Data Visualization

  1. Create the factor variables: grad_factor and college_factor that recode grad and college, respectively.

  2. What is the distribution (histogram) of CEOs’ salary and age?

  3. What can you say about the distribution of sales between graduated and non graduated CEOs? Can you identify any potential outliers in sales by visual inspection? Hint: use a boxplot.

  4. Plot the histogram and boxplot of log(salary). Compare this distribution to the distribution of salary.

  5. Use the function facet_wrap to plot the distribution (histogram) of log(salary) for CEOs with and without a graduate degree. Hint: use ?facet_wrap() to see some examples.

  6. Create a boxplot for the variable log(sales). Make it vertical. Make sure to label the axis appropriately and add a title to your plot. Add a custom theme of your choice to your plot.

  7. Create a scatter plot depicting the relationship between log(salary) and log(sales). Use different point shapes for CEOs with and without a graduate degree. Make sure to label your axis, point shape legend, and give an appropriate title to your plot. Hint: use the option shape =.

  8. Create a scatter plot depicting the relationship between salary and age. Use point size for representing the firm’s profits. Make sure to label your axis, size label, and give an appropriate title to your plot. Place the size legend at the bottom of your plot.

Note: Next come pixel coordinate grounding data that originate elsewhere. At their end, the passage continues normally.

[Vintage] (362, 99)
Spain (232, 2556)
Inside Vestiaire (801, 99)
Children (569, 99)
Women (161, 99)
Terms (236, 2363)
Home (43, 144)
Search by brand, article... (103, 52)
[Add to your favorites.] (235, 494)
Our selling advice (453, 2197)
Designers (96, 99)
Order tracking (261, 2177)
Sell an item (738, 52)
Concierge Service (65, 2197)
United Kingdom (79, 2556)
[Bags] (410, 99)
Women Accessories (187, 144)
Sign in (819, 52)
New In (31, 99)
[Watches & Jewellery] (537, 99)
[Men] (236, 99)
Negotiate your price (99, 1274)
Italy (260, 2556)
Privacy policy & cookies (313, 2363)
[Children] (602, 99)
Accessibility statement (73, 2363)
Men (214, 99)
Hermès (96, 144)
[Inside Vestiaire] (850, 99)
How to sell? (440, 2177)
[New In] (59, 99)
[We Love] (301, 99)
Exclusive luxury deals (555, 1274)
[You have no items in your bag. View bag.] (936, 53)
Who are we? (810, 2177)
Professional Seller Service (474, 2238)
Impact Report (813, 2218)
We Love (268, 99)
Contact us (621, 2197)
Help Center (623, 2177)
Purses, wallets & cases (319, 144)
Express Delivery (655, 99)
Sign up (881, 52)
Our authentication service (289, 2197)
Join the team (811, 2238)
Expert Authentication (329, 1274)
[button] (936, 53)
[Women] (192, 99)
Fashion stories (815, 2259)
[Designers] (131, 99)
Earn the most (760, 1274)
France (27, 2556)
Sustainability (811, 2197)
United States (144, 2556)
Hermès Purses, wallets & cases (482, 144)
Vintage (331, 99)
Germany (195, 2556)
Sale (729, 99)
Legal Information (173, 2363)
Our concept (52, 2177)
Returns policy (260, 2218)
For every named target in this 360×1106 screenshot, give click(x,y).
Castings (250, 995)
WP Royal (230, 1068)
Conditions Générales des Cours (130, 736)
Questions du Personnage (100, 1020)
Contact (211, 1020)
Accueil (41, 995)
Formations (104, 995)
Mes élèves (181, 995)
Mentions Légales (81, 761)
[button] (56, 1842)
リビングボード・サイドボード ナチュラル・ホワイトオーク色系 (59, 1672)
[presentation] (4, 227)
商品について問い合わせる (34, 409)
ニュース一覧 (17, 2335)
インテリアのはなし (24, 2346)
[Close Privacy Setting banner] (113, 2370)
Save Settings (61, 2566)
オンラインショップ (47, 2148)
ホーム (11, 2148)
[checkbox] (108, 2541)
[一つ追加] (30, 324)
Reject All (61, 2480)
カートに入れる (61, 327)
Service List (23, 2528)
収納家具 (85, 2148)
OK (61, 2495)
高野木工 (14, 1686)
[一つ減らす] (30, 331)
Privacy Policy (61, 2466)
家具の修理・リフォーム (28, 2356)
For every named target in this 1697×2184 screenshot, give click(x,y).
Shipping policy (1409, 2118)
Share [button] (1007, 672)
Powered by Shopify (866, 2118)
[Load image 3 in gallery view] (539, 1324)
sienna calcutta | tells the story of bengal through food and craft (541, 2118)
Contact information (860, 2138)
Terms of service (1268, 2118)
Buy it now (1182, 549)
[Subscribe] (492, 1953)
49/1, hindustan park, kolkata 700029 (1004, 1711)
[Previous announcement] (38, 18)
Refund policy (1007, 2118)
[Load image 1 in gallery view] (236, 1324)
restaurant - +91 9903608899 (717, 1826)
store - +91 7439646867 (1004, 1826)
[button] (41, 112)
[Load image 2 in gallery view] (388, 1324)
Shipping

Hint: use the option size =.


Get started by loading libraries and reading data.

library(tidyverse)
library(stargazer)

tb.ceosal2 <- read_delim("data/ceosal2.csv", delim= ",") 

# or
tb.ceosal2 <- read_csv("data/ceosal2.csv") 


  1. Create the factor variables: grad_factor and college_factor that recode grad and college, respectively.
tb.ceosal2 <- tb.ceosal2 %>% 
  mutate(college_factor = factor(x = college,
                               levels = c(0, 1),
                               labels = c("No College Degree","College Degree")),
         grad_factor = factor(x = grad,
                            levels = c(0, 1),
                            labels = c("No Grad. Degree","Grad. Degree")))


  1. What is the distribution (histogram) of CEOs’ salary and age?
ggplot(data = tb.ceosal2, aes(salary)) + 
  geom_histogram(color = 'white') + 
  theme(title = element_text(size = 16), text = element_text(size = 16))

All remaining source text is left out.